__ACTION ITEM__.
Apart from the pictures, every line below needs to be reproduced verbatim.

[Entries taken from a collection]
---

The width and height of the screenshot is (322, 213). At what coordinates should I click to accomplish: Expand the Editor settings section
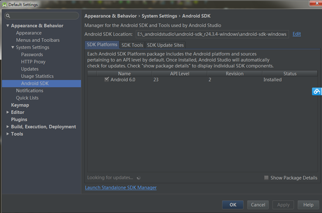[x=7, y=112]
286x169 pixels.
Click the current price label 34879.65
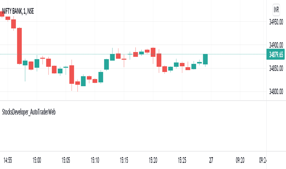[276, 54]
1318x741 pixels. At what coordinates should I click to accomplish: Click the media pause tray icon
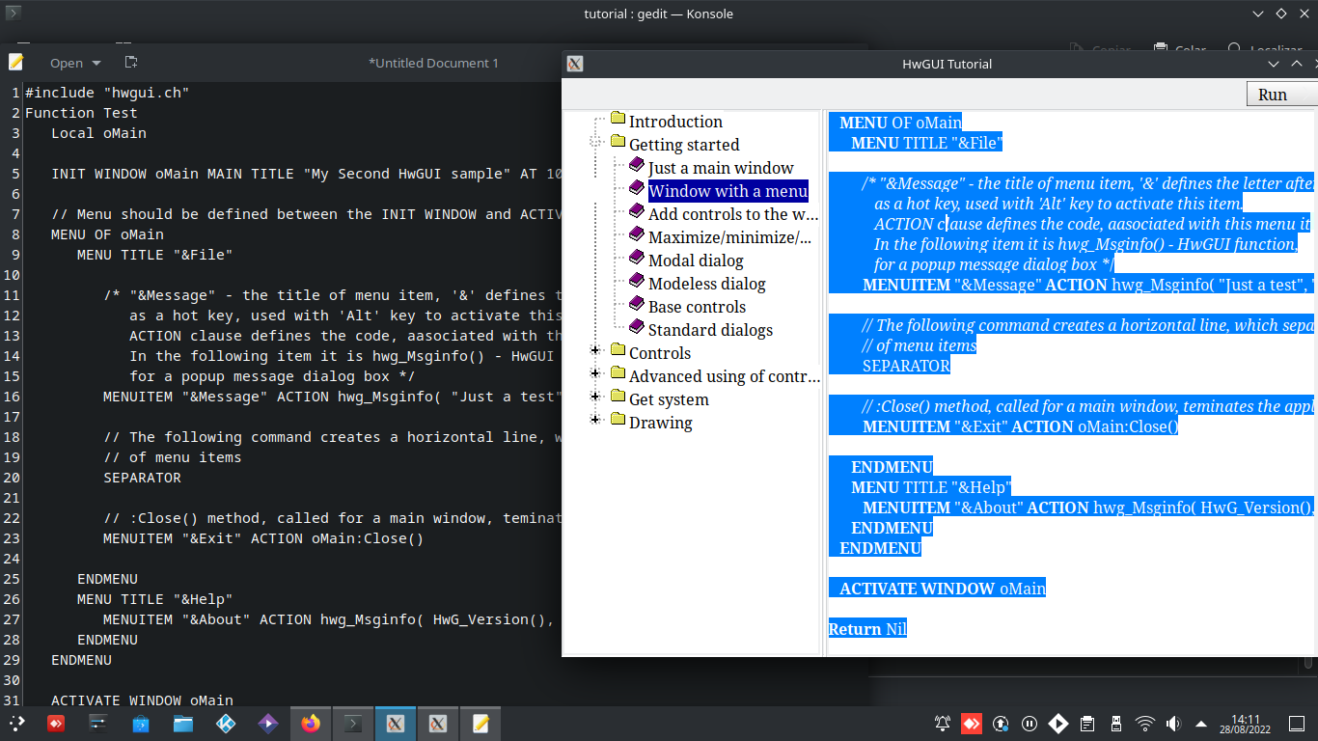[x=1030, y=723]
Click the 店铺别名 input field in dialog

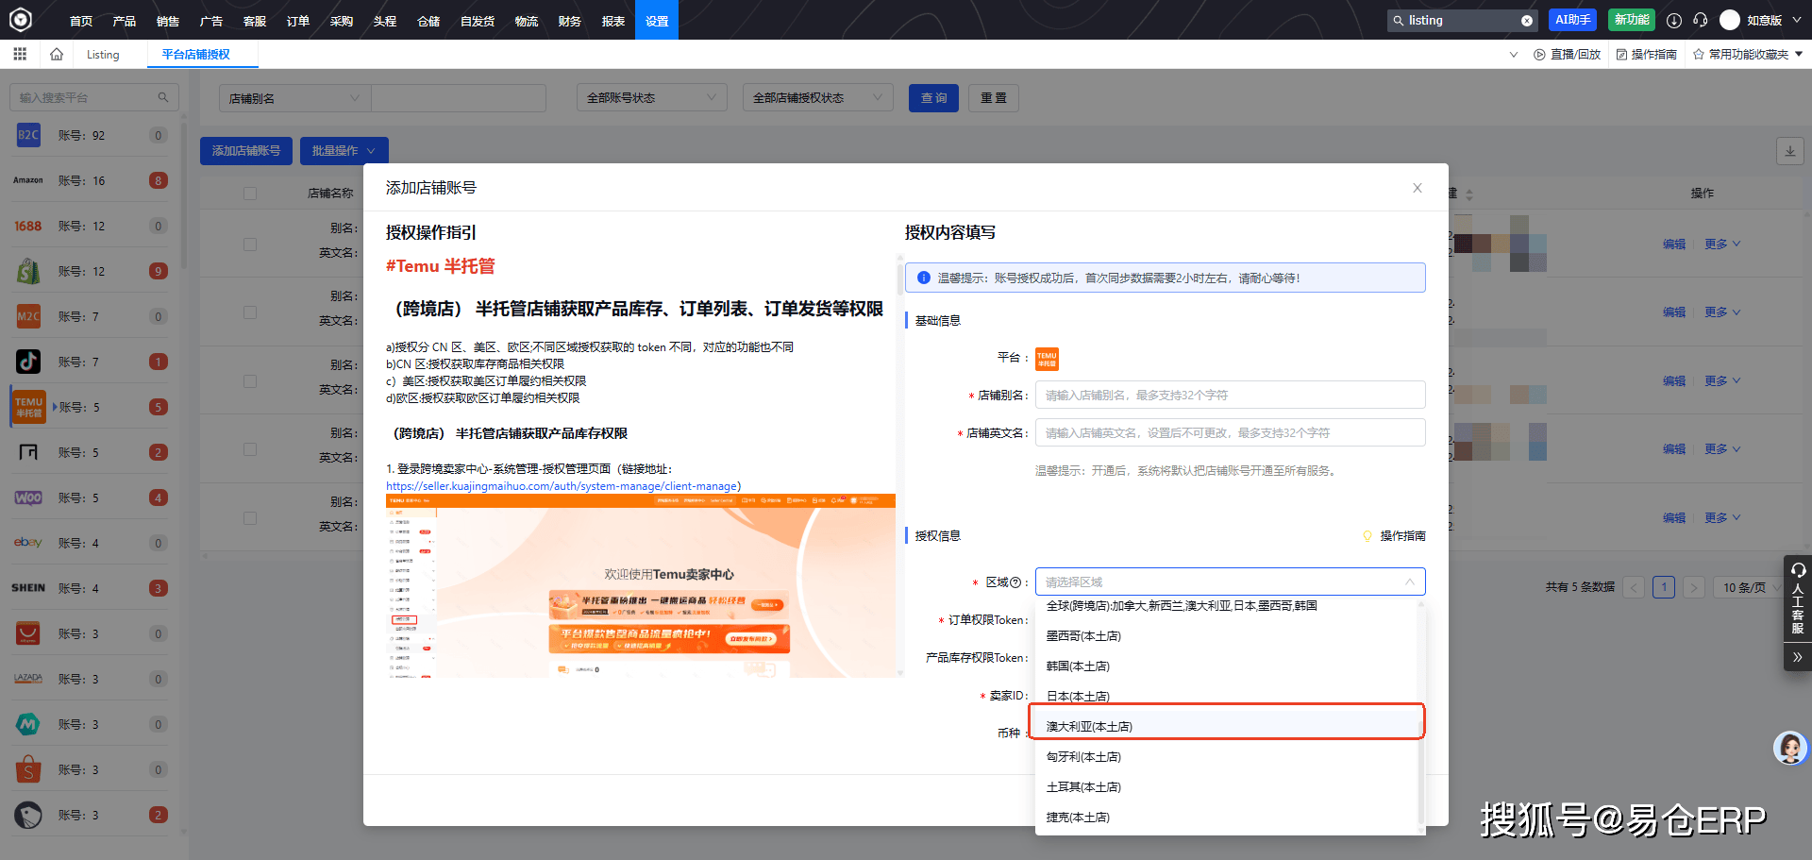[1229, 396]
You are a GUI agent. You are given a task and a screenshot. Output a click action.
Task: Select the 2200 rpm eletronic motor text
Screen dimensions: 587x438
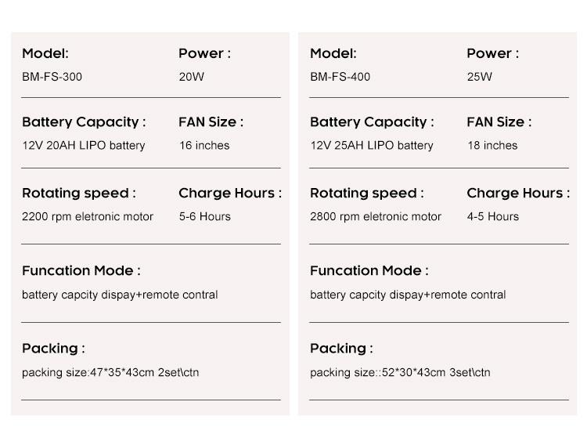tap(88, 216)
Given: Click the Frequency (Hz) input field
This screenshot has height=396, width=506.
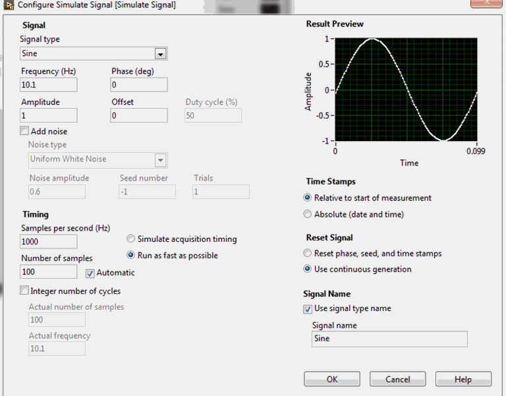Looking at the screenshot, I should (49, 85).
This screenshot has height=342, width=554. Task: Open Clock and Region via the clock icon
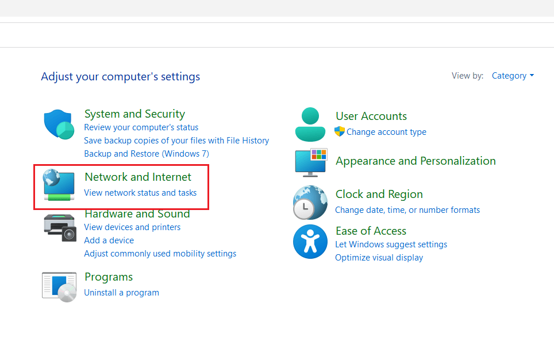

---

__REPLY TO THE EXERCISE__.
The width and height of the screenshot is (322, 213). At what coordinates should I click to accomplish: Expand the Editor settings section
[x=7, y=112]
286x169 pixels.
Click the current price label 34879.65
[276, 54]
1318x741 pixels. At what coordinates should I click to accomplish: Click the media pause tray icon
[x=1030, y=723]
Click the 店铺别名 input field in dialog

[1229, 396]
You are a GUI agent. You are given a task and a screenshot. Output a click action.
Task: Select the 2200 rpm eletronic motor text
Screen dimensions: 587x438
tap(88, 216)
Given: Click the Frequency (Hz) input field
This screenshot has height=396, width=506.
Looking at the screenshot, I should (49, 85).
This screenshot has height=342, width=554. Task: Open Clock and Region via the clock icon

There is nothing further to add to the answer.